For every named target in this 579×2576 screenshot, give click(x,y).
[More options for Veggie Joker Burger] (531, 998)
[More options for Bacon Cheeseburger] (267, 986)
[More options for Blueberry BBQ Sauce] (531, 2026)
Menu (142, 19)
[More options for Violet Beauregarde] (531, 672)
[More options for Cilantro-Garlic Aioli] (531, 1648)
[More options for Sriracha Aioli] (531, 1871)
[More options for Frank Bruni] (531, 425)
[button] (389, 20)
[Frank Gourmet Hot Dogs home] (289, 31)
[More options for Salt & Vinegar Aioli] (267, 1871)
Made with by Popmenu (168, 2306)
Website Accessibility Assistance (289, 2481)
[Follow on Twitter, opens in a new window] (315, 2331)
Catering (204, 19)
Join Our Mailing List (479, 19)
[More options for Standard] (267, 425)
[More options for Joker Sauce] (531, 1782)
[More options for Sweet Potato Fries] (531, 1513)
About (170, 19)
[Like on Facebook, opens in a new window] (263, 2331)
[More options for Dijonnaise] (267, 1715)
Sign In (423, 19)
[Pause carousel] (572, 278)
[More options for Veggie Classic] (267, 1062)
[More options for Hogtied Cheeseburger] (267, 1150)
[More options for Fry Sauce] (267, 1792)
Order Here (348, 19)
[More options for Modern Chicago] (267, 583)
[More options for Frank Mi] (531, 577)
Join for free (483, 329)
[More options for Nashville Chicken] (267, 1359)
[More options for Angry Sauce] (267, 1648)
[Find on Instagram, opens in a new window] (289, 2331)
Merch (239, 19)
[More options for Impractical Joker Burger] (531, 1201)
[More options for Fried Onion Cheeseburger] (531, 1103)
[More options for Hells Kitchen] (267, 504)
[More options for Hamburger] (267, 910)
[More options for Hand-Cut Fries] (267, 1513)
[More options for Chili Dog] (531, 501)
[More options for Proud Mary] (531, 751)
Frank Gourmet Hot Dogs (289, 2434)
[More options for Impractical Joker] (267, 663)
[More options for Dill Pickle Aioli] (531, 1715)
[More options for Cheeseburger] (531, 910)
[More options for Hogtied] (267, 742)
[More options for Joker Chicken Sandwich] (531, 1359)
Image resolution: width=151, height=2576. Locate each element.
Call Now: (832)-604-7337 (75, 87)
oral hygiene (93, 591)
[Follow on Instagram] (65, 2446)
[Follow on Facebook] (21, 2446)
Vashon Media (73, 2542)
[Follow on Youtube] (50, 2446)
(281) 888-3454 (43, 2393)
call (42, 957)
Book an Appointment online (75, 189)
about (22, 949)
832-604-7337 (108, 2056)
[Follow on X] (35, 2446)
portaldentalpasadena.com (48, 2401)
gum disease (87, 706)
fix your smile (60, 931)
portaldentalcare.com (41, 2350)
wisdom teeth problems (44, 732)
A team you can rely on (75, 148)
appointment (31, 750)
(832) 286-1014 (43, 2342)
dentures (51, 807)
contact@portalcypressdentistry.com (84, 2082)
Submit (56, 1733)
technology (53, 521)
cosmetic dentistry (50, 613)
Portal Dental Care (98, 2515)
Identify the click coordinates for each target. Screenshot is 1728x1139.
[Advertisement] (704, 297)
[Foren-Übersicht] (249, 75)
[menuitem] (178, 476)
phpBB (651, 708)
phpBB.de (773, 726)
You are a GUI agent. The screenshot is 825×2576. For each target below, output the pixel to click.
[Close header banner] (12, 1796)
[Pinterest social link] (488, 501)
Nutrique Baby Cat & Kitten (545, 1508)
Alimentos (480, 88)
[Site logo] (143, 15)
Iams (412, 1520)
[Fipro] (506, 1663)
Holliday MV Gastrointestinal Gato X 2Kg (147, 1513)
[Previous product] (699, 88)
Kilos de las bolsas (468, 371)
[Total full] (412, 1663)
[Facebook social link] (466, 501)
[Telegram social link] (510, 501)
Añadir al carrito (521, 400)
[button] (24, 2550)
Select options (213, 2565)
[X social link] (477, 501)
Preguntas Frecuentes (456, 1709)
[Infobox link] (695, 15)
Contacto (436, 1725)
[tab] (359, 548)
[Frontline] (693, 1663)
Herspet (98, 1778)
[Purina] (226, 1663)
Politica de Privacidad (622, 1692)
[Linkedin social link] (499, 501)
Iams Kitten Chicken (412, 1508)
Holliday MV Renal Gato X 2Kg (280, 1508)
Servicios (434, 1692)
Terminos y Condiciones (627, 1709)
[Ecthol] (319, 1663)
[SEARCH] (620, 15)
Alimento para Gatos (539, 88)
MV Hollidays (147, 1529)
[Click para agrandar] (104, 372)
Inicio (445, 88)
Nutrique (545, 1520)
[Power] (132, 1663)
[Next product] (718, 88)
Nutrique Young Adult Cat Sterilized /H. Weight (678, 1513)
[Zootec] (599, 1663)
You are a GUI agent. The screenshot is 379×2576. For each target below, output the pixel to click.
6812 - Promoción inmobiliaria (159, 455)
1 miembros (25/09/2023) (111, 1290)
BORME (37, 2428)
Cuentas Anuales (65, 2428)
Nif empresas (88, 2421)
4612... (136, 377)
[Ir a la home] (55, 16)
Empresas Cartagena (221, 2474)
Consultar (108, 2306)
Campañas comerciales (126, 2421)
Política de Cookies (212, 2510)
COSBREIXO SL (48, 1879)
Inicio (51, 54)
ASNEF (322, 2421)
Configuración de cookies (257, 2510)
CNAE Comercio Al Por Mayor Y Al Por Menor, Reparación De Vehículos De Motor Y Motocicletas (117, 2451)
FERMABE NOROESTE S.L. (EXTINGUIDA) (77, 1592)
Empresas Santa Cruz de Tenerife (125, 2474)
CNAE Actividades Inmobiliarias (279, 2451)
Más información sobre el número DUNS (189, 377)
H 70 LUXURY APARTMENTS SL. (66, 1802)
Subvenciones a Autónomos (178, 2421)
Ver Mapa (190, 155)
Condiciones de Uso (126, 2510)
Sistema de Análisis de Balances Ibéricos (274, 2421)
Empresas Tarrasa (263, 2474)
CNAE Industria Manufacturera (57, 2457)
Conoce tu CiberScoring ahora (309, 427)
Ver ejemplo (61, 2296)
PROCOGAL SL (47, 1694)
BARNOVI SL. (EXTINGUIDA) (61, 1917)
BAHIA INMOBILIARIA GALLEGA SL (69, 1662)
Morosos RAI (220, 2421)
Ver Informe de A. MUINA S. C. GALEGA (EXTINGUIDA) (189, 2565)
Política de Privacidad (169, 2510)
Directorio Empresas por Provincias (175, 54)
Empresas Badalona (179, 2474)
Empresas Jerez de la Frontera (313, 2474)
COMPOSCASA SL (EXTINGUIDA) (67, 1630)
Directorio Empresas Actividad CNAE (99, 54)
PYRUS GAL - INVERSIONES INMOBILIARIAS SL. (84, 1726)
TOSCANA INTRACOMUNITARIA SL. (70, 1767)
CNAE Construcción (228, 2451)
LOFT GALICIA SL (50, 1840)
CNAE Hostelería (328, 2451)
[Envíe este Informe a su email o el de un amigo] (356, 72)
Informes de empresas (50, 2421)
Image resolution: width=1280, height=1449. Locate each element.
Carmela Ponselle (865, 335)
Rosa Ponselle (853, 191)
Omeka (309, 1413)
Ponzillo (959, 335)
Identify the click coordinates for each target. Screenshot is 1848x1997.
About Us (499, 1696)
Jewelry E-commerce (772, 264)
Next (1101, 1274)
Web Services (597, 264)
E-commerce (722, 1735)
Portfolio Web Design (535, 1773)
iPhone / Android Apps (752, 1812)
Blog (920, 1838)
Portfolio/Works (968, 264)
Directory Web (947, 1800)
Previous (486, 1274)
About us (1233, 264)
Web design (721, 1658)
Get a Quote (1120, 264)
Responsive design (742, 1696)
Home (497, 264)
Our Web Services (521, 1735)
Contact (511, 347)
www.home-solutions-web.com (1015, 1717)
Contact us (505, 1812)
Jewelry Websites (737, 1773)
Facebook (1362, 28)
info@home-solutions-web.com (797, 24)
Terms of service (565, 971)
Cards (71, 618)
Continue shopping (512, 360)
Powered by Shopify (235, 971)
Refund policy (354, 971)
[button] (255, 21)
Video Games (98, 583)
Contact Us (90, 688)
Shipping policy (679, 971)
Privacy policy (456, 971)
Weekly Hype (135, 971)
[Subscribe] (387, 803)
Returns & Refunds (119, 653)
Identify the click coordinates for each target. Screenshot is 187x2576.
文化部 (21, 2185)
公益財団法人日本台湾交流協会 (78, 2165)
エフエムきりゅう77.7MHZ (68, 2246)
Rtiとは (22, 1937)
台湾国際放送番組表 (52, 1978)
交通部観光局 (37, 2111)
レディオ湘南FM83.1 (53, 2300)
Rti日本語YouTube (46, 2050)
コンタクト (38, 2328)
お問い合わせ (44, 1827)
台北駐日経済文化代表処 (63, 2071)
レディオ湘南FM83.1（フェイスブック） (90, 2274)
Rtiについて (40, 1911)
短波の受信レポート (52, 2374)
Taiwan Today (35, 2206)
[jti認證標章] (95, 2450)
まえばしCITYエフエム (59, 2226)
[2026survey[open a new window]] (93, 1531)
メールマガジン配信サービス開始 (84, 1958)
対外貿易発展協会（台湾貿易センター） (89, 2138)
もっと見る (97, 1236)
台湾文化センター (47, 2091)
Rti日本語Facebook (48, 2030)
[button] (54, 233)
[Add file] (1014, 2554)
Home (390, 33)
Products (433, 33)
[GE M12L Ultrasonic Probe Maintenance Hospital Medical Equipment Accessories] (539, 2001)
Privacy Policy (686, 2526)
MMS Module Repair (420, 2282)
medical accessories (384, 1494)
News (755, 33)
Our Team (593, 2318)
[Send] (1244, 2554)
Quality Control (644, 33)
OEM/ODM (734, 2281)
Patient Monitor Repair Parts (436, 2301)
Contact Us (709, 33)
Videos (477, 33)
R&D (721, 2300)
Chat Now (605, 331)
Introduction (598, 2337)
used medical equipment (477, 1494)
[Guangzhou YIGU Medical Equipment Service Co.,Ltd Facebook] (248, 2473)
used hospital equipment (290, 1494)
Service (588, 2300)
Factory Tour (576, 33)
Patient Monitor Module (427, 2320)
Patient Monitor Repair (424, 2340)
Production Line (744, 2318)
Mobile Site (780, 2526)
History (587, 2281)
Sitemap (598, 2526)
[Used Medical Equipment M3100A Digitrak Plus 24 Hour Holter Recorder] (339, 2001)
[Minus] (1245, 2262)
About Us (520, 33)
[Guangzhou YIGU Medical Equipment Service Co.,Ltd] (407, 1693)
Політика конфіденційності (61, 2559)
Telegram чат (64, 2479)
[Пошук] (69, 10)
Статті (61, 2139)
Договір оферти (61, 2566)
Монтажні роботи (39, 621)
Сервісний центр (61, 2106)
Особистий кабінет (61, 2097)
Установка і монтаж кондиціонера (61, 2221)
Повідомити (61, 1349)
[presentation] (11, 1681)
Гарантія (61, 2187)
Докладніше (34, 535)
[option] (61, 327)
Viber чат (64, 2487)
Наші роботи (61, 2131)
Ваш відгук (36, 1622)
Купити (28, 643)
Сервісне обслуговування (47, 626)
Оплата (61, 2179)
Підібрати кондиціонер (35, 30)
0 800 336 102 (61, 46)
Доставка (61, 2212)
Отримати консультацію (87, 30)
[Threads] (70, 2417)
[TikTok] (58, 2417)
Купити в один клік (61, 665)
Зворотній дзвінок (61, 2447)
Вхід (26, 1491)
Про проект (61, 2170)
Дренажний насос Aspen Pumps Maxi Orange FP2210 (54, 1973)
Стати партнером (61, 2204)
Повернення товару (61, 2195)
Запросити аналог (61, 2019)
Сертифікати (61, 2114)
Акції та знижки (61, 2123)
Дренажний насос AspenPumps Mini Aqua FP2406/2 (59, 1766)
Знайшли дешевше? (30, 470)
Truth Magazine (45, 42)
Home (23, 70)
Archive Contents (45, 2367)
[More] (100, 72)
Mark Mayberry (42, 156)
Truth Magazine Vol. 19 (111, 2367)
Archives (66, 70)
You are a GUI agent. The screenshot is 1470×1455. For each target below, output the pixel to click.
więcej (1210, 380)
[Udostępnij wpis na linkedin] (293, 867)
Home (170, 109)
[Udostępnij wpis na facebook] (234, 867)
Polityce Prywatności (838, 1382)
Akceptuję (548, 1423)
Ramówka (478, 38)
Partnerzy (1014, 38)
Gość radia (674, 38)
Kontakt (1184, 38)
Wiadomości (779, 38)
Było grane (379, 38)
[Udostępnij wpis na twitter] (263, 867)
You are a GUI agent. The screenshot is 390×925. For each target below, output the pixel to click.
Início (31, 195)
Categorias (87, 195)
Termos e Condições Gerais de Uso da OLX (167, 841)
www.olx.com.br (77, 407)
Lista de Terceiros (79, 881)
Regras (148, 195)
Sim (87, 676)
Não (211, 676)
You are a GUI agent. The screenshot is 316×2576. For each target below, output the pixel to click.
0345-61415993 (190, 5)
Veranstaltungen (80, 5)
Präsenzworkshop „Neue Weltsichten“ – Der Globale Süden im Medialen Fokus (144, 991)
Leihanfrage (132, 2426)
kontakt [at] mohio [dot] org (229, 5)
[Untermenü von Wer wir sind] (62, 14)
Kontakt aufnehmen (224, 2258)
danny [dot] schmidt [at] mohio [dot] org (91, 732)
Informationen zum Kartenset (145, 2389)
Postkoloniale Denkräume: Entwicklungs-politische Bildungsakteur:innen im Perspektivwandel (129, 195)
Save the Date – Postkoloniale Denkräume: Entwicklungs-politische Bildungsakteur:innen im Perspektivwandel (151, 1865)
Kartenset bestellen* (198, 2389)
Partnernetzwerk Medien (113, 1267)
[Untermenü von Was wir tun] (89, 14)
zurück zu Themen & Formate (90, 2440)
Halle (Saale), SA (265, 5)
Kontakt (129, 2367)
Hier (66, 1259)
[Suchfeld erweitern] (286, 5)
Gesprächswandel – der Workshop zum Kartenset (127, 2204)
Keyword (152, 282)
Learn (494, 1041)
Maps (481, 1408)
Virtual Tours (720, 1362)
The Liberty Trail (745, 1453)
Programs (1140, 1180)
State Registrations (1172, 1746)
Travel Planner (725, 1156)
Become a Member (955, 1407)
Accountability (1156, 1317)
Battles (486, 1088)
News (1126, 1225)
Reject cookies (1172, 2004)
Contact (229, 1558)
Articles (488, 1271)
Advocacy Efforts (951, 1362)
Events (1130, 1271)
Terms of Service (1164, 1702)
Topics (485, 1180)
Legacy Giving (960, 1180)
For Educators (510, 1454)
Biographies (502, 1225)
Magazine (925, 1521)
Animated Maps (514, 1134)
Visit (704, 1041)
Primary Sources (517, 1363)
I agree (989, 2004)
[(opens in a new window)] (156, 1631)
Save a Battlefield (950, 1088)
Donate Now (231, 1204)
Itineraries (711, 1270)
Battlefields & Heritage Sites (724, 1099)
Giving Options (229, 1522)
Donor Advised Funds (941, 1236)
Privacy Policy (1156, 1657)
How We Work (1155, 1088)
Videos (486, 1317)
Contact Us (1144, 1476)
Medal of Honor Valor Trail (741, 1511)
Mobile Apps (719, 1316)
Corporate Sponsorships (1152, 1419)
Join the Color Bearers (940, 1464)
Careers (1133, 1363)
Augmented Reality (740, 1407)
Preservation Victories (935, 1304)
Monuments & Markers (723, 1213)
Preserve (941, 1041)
* * * * *
» Your instructions: Here the output must be the lines above from the line with "About us (1233, 264)" to the line with "[button] (255, 21)", both included, duplicated word for word and nothing else.

» Answer space:
About us (1233, 264)
Web design (721, 1658)
Get a Quote (1120, 264)
Responsive design (742, 1696)
Home (497, 264)
Our Web Services (521, 1735)
Contact (511, 347)
www.home-solutions-web.com (1015, 1717)
Contact us (505, 1812)
Jewelry Websites (737, 1773)
Facebook (1362, 28)
info@home-solutions-web.com (797, 24)
Terms of service (565, 971)
Cards (71, 618)
Continue shopping (512, 360)
Powered by Shopify (235, 971)
Refund policy (354, 971)
[button] (255, 21)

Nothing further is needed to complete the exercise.